* _RECORD EXTRACTS_

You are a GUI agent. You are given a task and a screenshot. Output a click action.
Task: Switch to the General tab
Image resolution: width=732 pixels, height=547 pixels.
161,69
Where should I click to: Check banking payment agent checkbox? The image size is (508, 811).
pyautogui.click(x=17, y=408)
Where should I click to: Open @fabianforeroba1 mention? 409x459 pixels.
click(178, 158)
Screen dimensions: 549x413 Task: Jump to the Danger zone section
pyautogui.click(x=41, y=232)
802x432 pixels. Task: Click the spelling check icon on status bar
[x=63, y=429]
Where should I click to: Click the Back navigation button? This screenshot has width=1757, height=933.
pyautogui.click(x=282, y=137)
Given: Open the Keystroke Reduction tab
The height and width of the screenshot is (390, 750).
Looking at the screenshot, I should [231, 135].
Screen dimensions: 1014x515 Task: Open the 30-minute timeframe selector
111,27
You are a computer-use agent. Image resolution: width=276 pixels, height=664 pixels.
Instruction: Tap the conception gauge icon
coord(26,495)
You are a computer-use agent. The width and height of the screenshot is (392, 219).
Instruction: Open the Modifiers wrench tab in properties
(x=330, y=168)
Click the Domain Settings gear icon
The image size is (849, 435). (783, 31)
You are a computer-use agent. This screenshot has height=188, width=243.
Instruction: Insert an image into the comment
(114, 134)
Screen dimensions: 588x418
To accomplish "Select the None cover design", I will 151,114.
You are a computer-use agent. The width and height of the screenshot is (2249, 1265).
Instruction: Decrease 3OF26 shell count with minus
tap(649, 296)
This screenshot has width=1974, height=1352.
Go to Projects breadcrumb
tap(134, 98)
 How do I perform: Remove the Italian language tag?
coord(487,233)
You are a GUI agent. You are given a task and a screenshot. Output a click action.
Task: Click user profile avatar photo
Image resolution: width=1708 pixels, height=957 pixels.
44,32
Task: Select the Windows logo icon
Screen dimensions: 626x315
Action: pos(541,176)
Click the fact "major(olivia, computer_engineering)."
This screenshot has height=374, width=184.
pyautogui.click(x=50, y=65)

* _SHORT PROBLEM_
Rewrite the material starting with the line containing "Where should I click to: Open" and going on through the line containing "pyautogui.click(x=282, y=137)", with "status bar" replaced by "bottom toolbar" and everything else left as it is. Give only those lines.

* _CORRECT RESULT_
Where should I click to: Open @fabianforeroba1 mention? 409x459 pixels.
click(178, 158)
Screen dimensions: 549x413 Task: Jump to the Danger zone section
pyautogui.click(x=41, y=232)
802x432 pixels. Task: Click the spelling check icon on bottom toolbar
[x=63, y=429]
Where should I click to: Click the Back navigation button? This screenshot has width=1757, height=933.
pyautogui.click(x=282, y=137)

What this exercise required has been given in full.